§ Exercise directions
Extract each line of the records that contains the string "screenshot", matching case exactly.

§ Records for processing

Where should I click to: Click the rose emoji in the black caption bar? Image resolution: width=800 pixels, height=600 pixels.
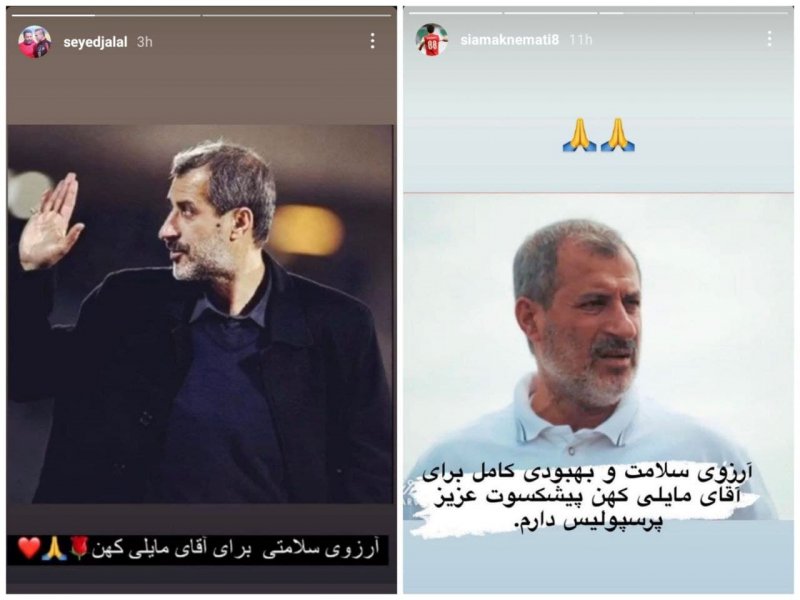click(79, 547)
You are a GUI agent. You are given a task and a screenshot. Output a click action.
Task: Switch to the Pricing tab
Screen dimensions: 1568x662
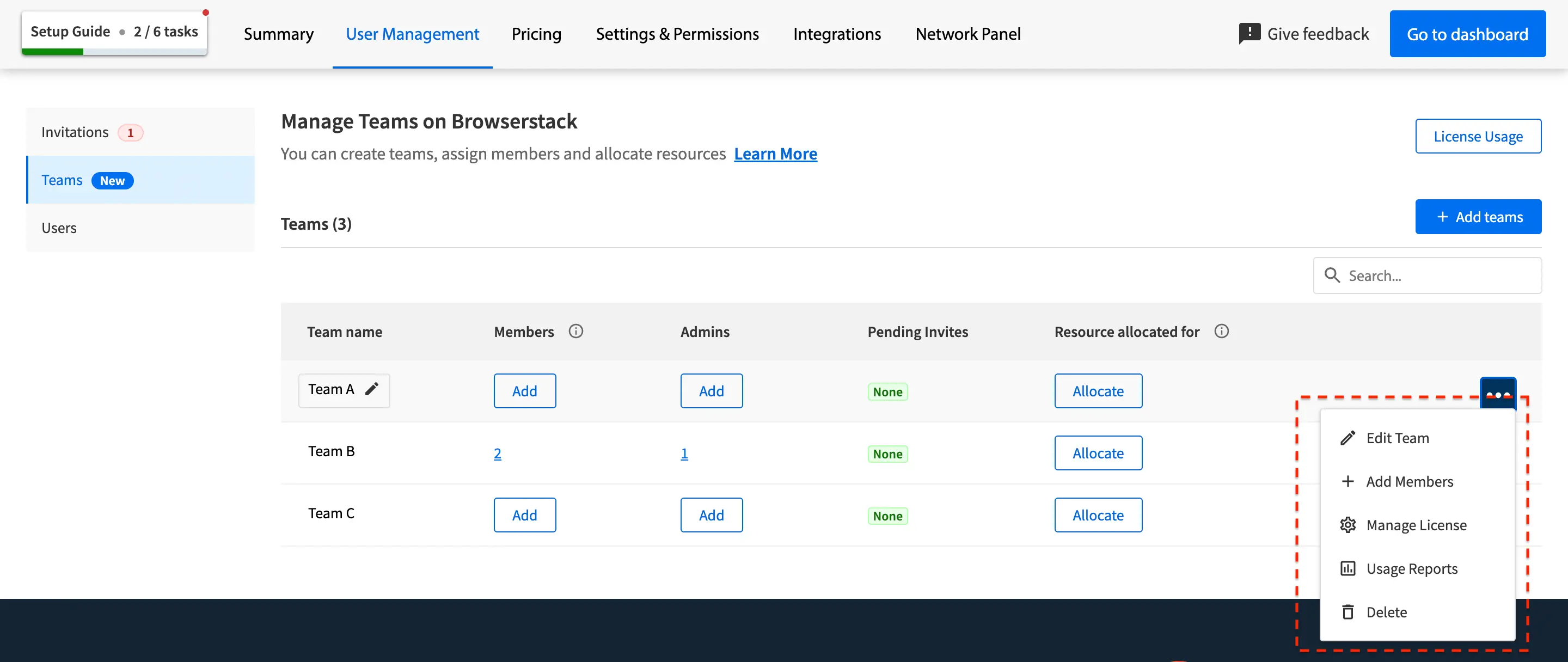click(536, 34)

* * *

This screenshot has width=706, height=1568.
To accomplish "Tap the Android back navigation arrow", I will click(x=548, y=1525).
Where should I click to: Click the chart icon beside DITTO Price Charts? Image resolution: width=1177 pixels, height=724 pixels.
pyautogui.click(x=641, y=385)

§ Completed task
You are a GUI agent. You are given a task and a screenshot. Output a click action.
This screenshot has width=706, height=1568.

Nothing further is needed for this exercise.